Presenting author Andrew Clamp, from Christie NHS Foundation Trust and The University of Manchester in the UK, explained that the phase III trial was designed to test the benefit of weekly paclitaxel in a predominantly European population after the JGOG 3016 study in Japanese women showed improved progression-free survival (PFS) and overall survival (OS) with a weekly dose-dense strategy.

ICON8 was open to patients with stage Ic/IIa disease with high-grade histology or stage IIb/IV with any histology, and an ECOG performance status of 0–2. None of the patients had previously received systemic therapy for EOC or had planned maintenance therapy.

In all, 522 women were randomly assigned to receive six cycles of the standard 3-weekly schedule of carboplatin dosed to an area under the concentration–time curve (AUC) 5 plus paclitaxel 175 mg/m2. A further 522 patients were randomly assigned to receive six cycles of the same carboplatin regimen but paclitaxel given at a weekly dose of 80 mg/m2, while 521 patients were assigned to receive weekly doses of carboplatin to AUC 2 and paclitaxel 80 mg/m2.

PFS did not significantly differ between the three treatment groups, at a median of 17.9 months with the 3-weekly schedule, 20.6 months for 3-weekly carboplatin plus weekly paclitaxel and 21.1 months for both drugs given weekly.

Nor did PFS significantly differ between the trial arms for patients who underwent immediate primary surgery (median 49.3, 43.2 and 43.7 months, respectively) or those who were scheduled to undergo delayed primary surgery after three cycles of treatment (13.8, 14.6 and 15.4 months, respectively). Among the latter patients, surgery was performed after 3 weeks in 73%, 77% and 86% of the trial groups, respectively.

OS data are yet to mature, with only 58% of the 602 events required for the full analysis having occurred, Andrew Clamp told the congress. But at last measurement median OS was similar across the groups, at 46.5 months for the 3-weekly regimen, 48.1 months for 3-weekly carboplatin plus weekly paclitaxel and 54.0 months with weekly carboplatin and paclitaxel. Two-year survival was reached by 80%, 82% and 78% of patients, respectively.

The presenter summarised that weekly dose-dense paclitaxel allows a higher intensity of the agent and is well tolerated by the European patient population, without adversely affecting timely interval surgery.

Grade 3–4 toxicity was slightly higher with weekly paclitaxel and weekly carboplatin and paclitaxel than the standard schedule, affecting 63% and 53% of patients versus 42% but this was attributed to uncomplicated haematological toxicity.

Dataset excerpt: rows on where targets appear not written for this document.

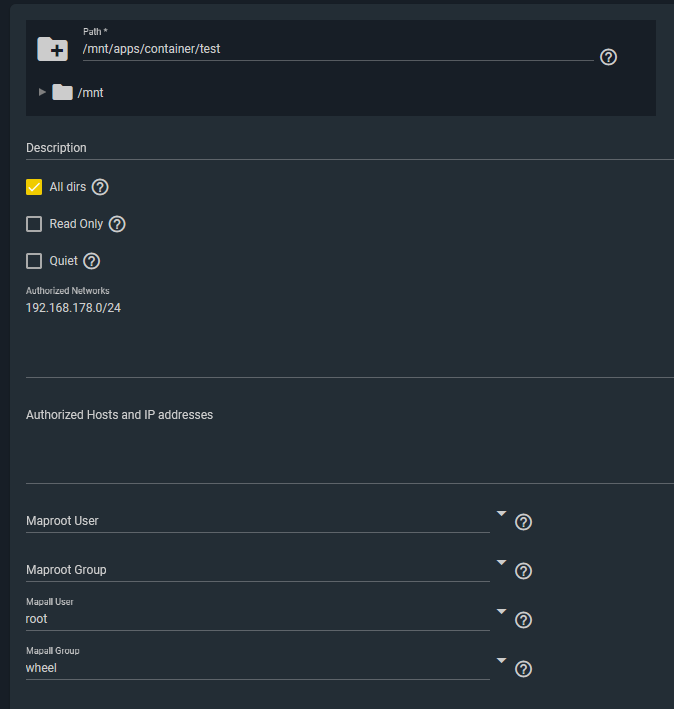Screen dimensions: 674x709
Task: Enable the Quiet checkbox
Action: click(x=34, y=261)
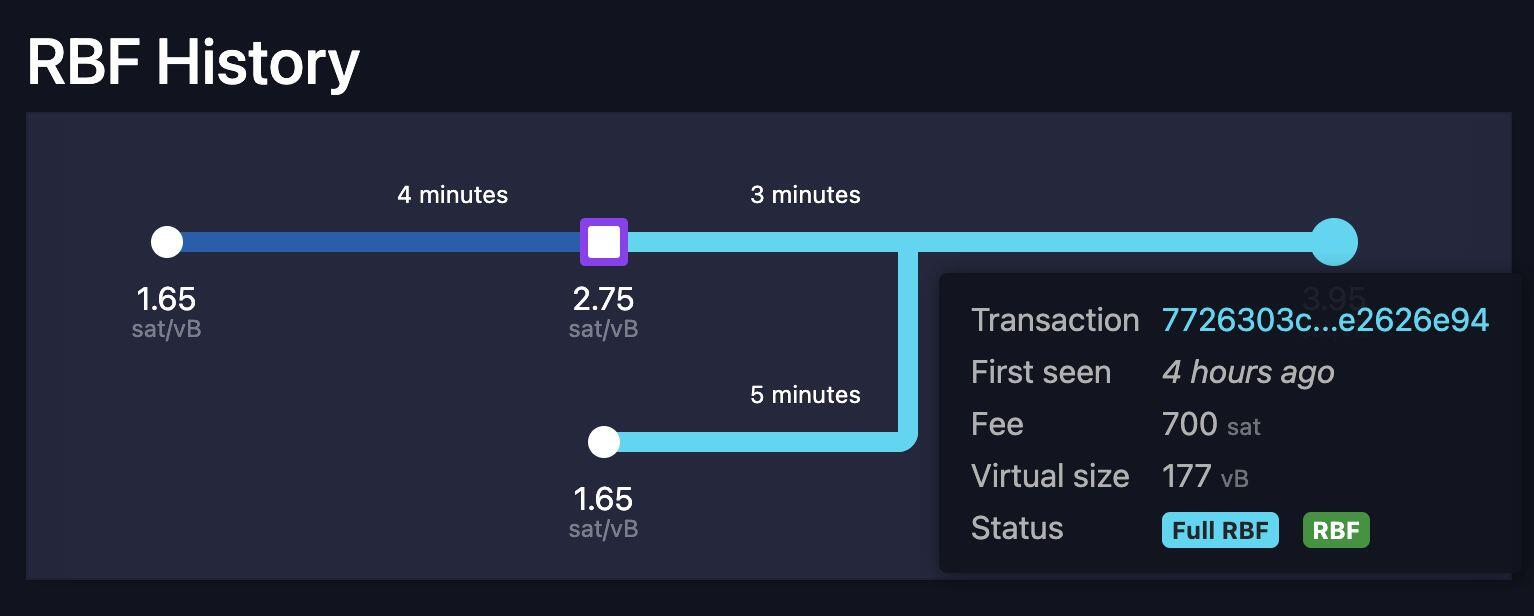Viewport: 1534px width, 616px height.
Task: Click the "Virtual size" label in the tooltip
Action: pyautogui.click(x=1050, y=476)
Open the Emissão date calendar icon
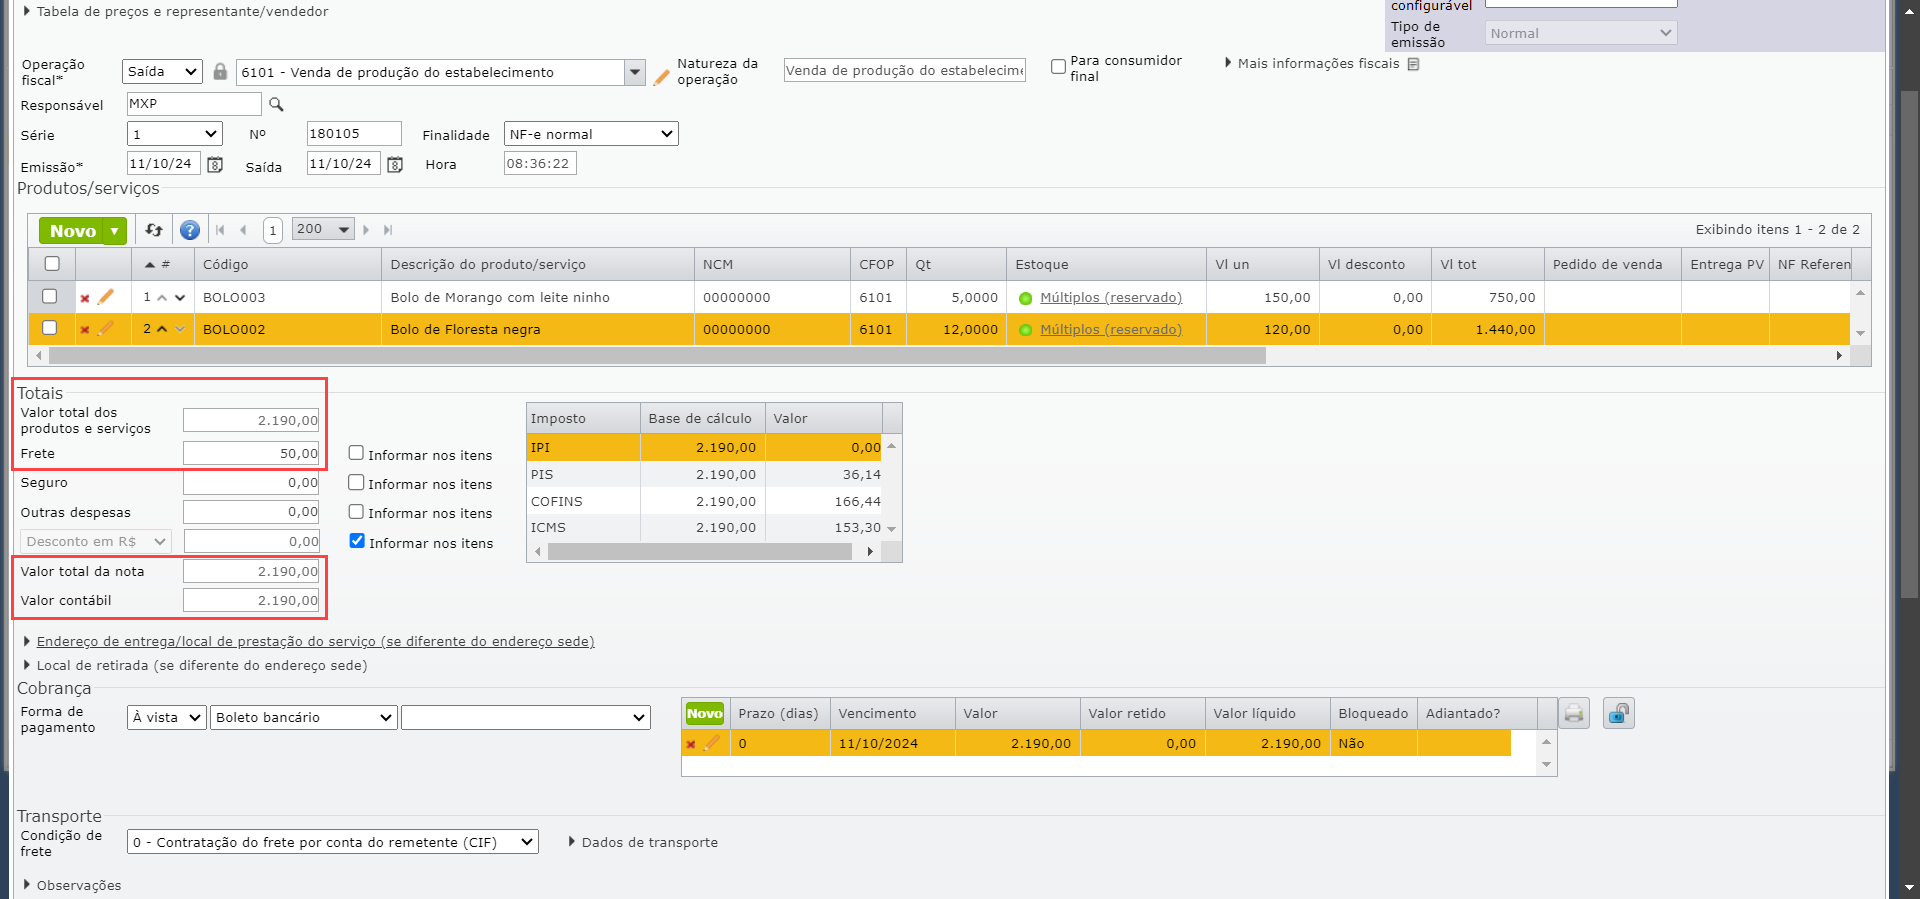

Nevertheless, the dose-dense strategy did not significantly improve survival outcomes or affect surgical outcome in the patients, with 60%, 57% and 51% of patients achieving debulking without visible residual disease.

Andrew Clamp therefore concluded: “Three-weekly carboplatin–paclitaxel scheduling remains the standard of care chemotherapy component of first-line ovarian cancer treatment.”

He also suggested in a press release that the difference in outcome between the Japanese and European patients might be accounted for by pharmacogenomic differences in the ethnic group, adding that “it remains appropriate to continue to offer weekly dose-dense paclitaxel as a treatment option to Japanese women.”

Reference

Clamp A, McNeish I, Dean A, et al. 929O_PR. ICON8: A GCIG phase III randomised trial evaluating weekly dose- dense chemotherapy integration in first-line epithelial ovarian/fallopian tube/primary peritoneal carcinoma (EOC) treatment: Results of primary progression- free survival (PFS) analysis. ESMO 2017 Congress; 8–11 September: Madrid Spain.